- THE REQUEST -
Reproduce every line of the material below word for word, leaving out the pictures.

- DATA EXTRACT -
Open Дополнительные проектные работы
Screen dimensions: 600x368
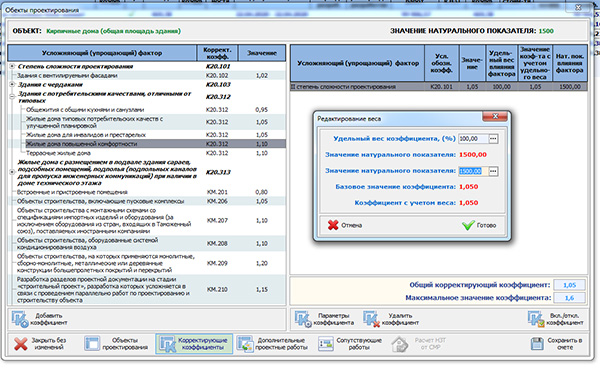pyautogui.click(x=272, y=344)
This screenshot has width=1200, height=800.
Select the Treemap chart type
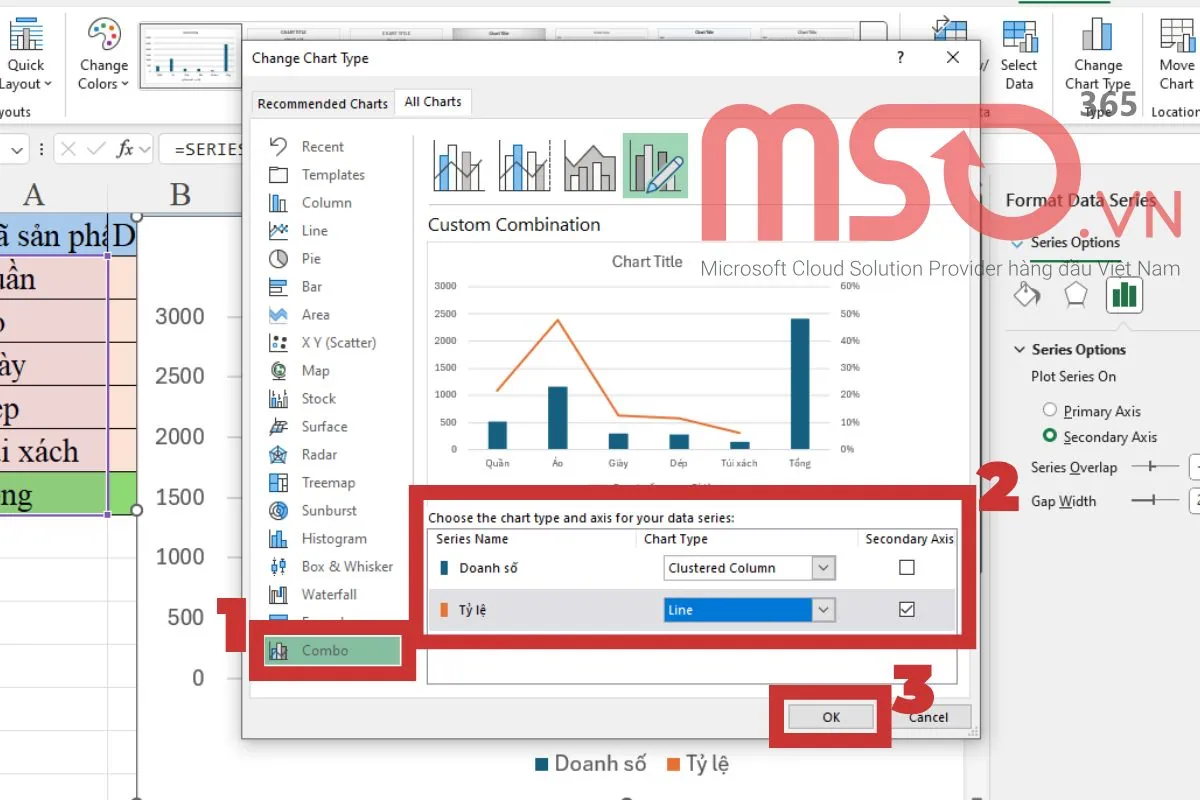pyautogui.click(x=330, y=482)
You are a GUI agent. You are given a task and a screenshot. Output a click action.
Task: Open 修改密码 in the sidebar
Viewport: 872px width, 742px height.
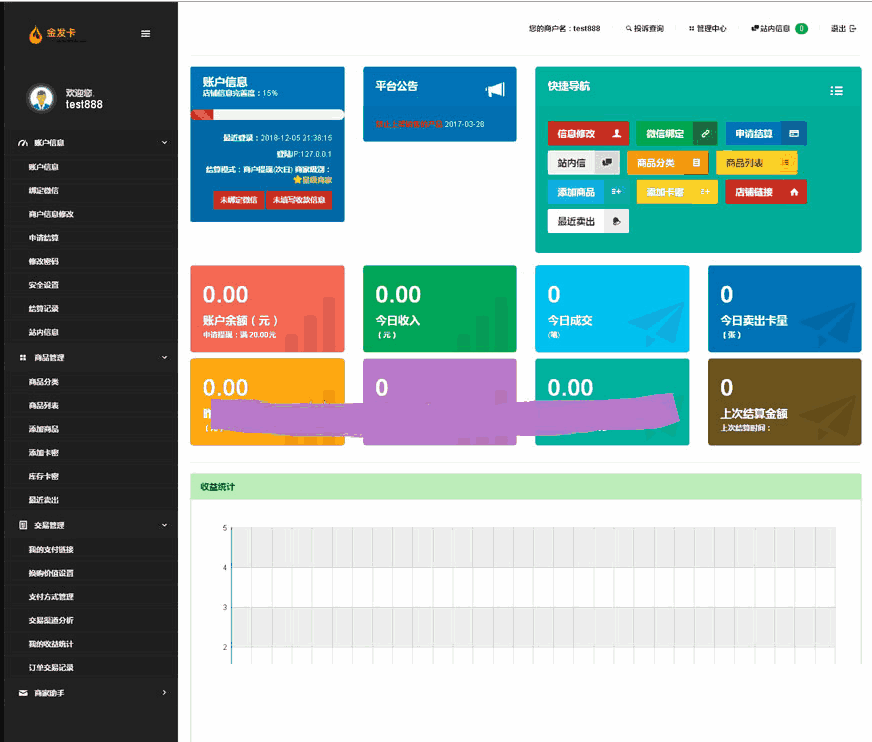coord(44,261)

- EXERCISE RESULT -
Open Дополнительные проектные работы
Screen dimensions: 600x368
pyautogui.click(x=272, y=344)
This screenshot has width=1200, height=800.
Select the Treemap chart type
pyautogui.click(x=330, y=482)
You are a GUI agent. You are given a task and a screenshot. Output a click action.
Task: Open 修改密码 in the sidebar
Viewport: 872px width, 742px height.
coord(44,261)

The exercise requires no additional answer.